Posted on September 30, 2023

Hacktoberfest 2023 Contributors Wanted: Additional Translations for the user-statistician GitHub Action

Table of Contents

Introduction

The user-statistician GitHub Action can generate an SVG with a detailed summary of your activity on GitHub. It is mentioned in the tools section of the awesome README awesome list. The SVG it generates includes general information about you (e.g., year you joined, number of followers, number you are following, most starred repository, etc), information about your repositories (e.g., numbers of stars and forks, etc), information about your contributions (e.g., numbers of commits, issues, PRs, etc), and the distribution of languages within your public repositories.

It is customizable in a variety of ways, such as color themes, custom colors, custom ordering of the sections and statistics within a section, including or excluding entire sections or individual statistics, etc. One of the ways that you can customize it is for locale. For this Hacktoberfest, I am hoping to further increase internationalization, and I'm looking for contributors who would like to translate the various section headings, labels, etc to additional languages.

Here is an example of what it generates (using one of the built-in Halloween themes):

Example

Current International Support

Last year, during Hacktoberfest 2022, contributors helped increase international support with the addition of 8 language translations bringing the total supported languages to the following 24:

locale code language
id Bahasa Indonesia
bn Bengali
nl Dutch
en English
fr French
de German
hi Hindi
hu Hungarian
it Italian
ja Japanese
ko Korean
lt Lithuanian
no Norwegian
or Odia
pl Polish
pt Portuguese
ro Romanian
ru Russian
sat Santali
sr Serbian
es Spanish
th Thai
tr Turkish
uk Ukrainian

Hacktoberfest 2023

There are currently 13 open issues for language translations. Additionally, if you'd like to contribute a translation to a language not already supported that doesn't already have an associated issue, you can start by submitting an issue.

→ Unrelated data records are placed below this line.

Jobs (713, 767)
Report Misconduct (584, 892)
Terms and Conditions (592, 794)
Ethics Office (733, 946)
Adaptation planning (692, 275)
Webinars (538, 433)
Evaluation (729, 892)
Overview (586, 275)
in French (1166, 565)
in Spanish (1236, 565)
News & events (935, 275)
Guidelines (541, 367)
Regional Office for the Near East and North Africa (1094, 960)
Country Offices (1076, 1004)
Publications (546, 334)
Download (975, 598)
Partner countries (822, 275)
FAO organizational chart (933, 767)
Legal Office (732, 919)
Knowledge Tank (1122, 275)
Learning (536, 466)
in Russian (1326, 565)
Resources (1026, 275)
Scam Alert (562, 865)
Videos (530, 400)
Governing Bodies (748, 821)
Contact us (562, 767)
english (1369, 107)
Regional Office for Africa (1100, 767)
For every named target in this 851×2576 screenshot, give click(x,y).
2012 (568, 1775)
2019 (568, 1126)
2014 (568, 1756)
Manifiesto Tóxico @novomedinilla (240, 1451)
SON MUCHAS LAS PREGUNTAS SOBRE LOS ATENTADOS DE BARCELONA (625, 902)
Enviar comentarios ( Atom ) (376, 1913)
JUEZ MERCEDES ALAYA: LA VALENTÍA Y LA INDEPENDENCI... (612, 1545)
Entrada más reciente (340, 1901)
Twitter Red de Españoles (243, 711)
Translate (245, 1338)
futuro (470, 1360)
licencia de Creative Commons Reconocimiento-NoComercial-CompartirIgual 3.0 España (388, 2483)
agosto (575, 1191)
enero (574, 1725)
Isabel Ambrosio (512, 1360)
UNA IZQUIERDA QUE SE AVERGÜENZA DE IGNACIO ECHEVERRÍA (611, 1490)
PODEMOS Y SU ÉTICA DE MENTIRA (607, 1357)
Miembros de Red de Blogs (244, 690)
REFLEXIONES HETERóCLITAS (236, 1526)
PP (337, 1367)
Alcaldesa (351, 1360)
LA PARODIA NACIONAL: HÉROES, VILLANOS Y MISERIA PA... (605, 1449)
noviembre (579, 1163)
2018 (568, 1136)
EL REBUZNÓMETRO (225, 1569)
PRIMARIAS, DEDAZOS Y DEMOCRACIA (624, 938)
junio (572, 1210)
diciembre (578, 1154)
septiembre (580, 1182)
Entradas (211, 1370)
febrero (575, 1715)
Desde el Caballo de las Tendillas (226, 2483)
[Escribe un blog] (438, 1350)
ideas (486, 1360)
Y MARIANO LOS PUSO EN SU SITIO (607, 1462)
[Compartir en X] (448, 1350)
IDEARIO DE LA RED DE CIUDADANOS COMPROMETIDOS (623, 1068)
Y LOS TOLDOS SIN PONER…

The user-statistician GitHub Action is mostly implemented in Python. However, you can likely contribute even if you know very little Python (or even none for that matter). Each locale is defined within a JSON file. If you are a past contributor, you might remember all of the locales being defined in a single Python source file within a few Python dictionary objects. This was actually very tedious for me to merge Hacktoberfest PRs, since there were frequent conflicts (e.g., 2 or more contributors adding 2 or more different translations in the same position within a Python dictionary). To make things easier, a few weeks ago, I refactored to pull all of the translations out into JSON files, one per locale.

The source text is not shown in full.